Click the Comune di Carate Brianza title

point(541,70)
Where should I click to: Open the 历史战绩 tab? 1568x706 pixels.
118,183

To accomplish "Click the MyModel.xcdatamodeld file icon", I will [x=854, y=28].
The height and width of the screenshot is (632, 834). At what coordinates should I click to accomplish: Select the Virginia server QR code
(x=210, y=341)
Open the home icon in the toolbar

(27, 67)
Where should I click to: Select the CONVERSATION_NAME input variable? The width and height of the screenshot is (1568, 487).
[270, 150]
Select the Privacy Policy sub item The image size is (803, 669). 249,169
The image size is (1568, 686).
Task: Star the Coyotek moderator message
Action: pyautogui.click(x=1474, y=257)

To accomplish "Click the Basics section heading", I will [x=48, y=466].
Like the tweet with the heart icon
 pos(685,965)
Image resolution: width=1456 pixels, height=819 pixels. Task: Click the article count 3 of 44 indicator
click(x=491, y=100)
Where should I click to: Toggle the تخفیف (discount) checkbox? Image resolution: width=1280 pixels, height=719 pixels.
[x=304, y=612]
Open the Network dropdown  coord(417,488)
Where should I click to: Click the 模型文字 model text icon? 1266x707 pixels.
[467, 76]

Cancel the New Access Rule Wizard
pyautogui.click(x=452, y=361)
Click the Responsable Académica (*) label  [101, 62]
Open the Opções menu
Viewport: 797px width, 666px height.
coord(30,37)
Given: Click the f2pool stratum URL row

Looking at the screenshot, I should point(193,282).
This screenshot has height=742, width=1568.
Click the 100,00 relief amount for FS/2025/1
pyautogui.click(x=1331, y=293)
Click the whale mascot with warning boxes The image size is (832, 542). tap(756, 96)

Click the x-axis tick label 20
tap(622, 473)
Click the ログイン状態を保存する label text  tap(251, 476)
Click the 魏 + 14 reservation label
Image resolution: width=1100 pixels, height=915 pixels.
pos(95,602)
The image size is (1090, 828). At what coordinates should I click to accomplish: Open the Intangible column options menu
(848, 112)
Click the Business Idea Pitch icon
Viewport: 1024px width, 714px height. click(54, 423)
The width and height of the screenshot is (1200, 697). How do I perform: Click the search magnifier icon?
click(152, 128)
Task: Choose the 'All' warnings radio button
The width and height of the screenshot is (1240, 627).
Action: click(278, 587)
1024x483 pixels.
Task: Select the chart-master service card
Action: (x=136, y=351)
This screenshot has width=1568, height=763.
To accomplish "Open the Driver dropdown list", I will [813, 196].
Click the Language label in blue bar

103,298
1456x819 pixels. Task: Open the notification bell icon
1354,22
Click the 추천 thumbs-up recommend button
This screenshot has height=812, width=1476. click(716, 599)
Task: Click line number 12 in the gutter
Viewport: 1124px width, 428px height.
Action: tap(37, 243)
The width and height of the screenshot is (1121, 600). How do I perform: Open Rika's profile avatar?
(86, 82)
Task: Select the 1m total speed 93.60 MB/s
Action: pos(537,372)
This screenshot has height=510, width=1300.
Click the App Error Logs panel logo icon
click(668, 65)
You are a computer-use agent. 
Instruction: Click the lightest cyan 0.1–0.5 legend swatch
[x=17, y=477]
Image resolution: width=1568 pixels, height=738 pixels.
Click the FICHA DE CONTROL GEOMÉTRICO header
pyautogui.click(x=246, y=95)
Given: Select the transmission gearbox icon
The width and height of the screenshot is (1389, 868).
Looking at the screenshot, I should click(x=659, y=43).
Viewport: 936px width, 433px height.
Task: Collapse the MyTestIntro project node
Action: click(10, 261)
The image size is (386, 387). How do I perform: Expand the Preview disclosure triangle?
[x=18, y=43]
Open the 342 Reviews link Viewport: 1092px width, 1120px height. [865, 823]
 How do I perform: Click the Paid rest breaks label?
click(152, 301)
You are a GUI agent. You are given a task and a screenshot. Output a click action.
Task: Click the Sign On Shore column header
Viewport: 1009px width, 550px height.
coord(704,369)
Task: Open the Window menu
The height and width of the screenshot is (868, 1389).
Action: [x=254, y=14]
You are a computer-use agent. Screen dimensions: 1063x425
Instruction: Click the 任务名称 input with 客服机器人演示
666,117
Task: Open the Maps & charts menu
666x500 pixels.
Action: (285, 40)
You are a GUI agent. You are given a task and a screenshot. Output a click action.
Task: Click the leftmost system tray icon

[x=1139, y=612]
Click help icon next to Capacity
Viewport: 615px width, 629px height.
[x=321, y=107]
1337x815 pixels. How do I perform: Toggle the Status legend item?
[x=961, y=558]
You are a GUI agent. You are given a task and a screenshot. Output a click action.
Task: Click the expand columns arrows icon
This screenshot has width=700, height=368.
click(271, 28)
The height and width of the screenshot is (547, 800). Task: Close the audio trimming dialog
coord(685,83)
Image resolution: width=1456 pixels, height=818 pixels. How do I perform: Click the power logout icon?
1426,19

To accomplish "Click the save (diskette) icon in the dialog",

_ _ _ _

EXERCISE OBJECTIVE: Your job is to restate all of the data word for word.

EXERCISE RESULT:
Click the Comune di Carate Brianza title

point(541,70)
Where should I click to: Open the 历史战绩 tab? 1568x706 pixels.
118,183

To accomplish "Click the MyModel.xcdatamodeld file icon", I will [x=854, y=28].
The height and width of the screenshot is (632, 834). At what coordinates should I click to accomplish: Select the Virginia server QR code
(x=210, y=341)
Open the home icon in the toolbar

(27, 67)
Where should I click to: Select the CONVERSATION_NAME input variable? The width and height of the screenshot is (1568, 487).
[270, 150]
Select the Privacy Policy sub item The image size is (803, 669). 249,169
The image size is (1568, 686).
Task: Star the Coyotek moderator message
Action: pyautogui.click(x=1474, y=257)

To accomplish "Click the Basics section heading", I will [x=48, y=466].
Like the tweet with the heart icon
 pos(685,965)
Image resolution: width=1456 pixels, height=819 pixels. Task: Click the article count 3 of 44 indicator
click(x=491, y=100)
Where should I click to: Toggle the تخفیف (discount) checkbox? Image resolution: width=1280 pixels, height=719 pixels.
[x=304, y=612]
Open the Network dropdown  coord(417,488)
Where should I click to: Click the 模型文字 model text icon? 1266x707 pixels.
[467, 76]

Cancel the New Access Rule Wizard
pyautogui.click(x=452, y=361)
Click the Responsable Académica (*) label  [101, 62]
Open the Opções menu
Viewport: 797px width, 666px height.
coord(30,37)
Given: Click the f2pool stratum URL row

Looking at the screenshot, I should point(193,282).
This screenshot has height=742, width=1568.
Click the 100,00 relief amount for FS/2025/1
pyautogui.click(x=1331, y=293)
Click the whale mascot with warning boxes The image size is (832, 542). tap(756, 96)

Click the x-axis tick label 20
tap(622, 473)
Click the ログイン状態を保存する label text  tap(251, 476)
Click the 魏 + 14 reservation label
Image resolution: width=1100 pixels, height=915 pixels.
pos(95,602)
The image size is (1090, 828). At what coordinates should I click to accomplish: Open the Intangible column options menu
(848, 112)
Click the Business Idea Pitch icon
Viewport: 1024px width, 714px height. click(54, 423)
The width and height of the screenshot is (1200, 697). How do I perform: Click the search magnifier icon?
click(152, 128)
Task: Choose the 'All' warnings radio button
The width and height of the screenshot is (1240, 627).
Action: click(278, 587)
1024x483 pixels.
Task: Select the chart-master service card
Action: (x=136, y=351)
This screenshot has width=1568, height=763.
To accomplish "Open the Driver dropdown list", I will [813, 196].
Click the Language label in blue bar

103,298
1456x819 pixels. Task: Open the notification bell icon
1354,22
Click the 추천 thumbs-up recommend button
This screenshot has height=812, width=1476. click(716, 599)
Task: Click line number 12 in the gutter
Viewport: 1124px width, 428px height.
Action: tap(37, 243)
The width and height of the screenshot is (1121, 600). How do I perform: Open Rika's profile avatar?
(86, 82)
Task: Select the 1m total speed 93.60 MB/s
Action: pos(537,372)
This screenshot has height=510, width=1300.
Click the App Error Logs panel logo icon
click(668, 65)
You are a computer-use agent. 
Instruction: Click the lightest cyan 0.1–0.5 legend swatch
[x=17, y=477]
Image resolution: width=1568 pixels, height=738 pixels.
Click the FICHA DE CONTROL GEOMÉTRICO header
pyautogui.click(x=246, y=95)
Given: Select the transmission gearbox icon
The width and height of the screenshot is (1389, 868).
Looking at the screenshot, I should click(x=659, y=43).
Viewport: 936px width, 433px height.
Task: Collapse the MyTestIntro project node
Action: click(10, 261)
The image size is (386, 387). How do I perform: Expand the Preview disclosure triangle?
[x=18, y=43]
Open the 342 Reviews link Viewport: 1092px width, 1120px height. [865, 823]
 How do I perform: Click the Paid rest breaks label?
click(152, 301)
You are a GUI agent. You are given a task and a screenshot. Output a click action.
Task: Click the Sign On Shore column header
Viewport: 1009px width, 550px height.
coord(704,369)
Task: Open the Window menu
The height and width of the screenshot is (868, 1389).
Action: [x=254, y=14]
You are a computer-use agent. Screen dimensions: 1063x425
Instruction: Click the 任务名称 input with 客服机器人演示
666,117
Task: Open the Maps & charts menu
666x500 pixels.
Action: (285, 40)
You are a GUI agent. You are given a task and a screenshot. Output a click action.
Task: Click the leftmost system tray icon

[x=1139, y=612]
Click help icon next to Capacity
Viewport: 615px width, 629px height.
[x=321, y=107]
1337x815 pixels. How do I perform: Toggle the Status legend item?
[x=961, y=558]
You are a GUI agent. You are given a task and a screenshot. Output a click action.
Task: Click the expand columns arrows icon
This screenshot has width=700, height=368.
click(271, 28)
The height and width of the screenshot is (547, 800). Task: Close the audio trimming dialog
coord(685,83)
Image resolution: width=1456 pixels, height=818 pixels. How do I perform: Click the power logout icon?
1426,19

To accomplish "Click the save (diskette) icon in the dialog",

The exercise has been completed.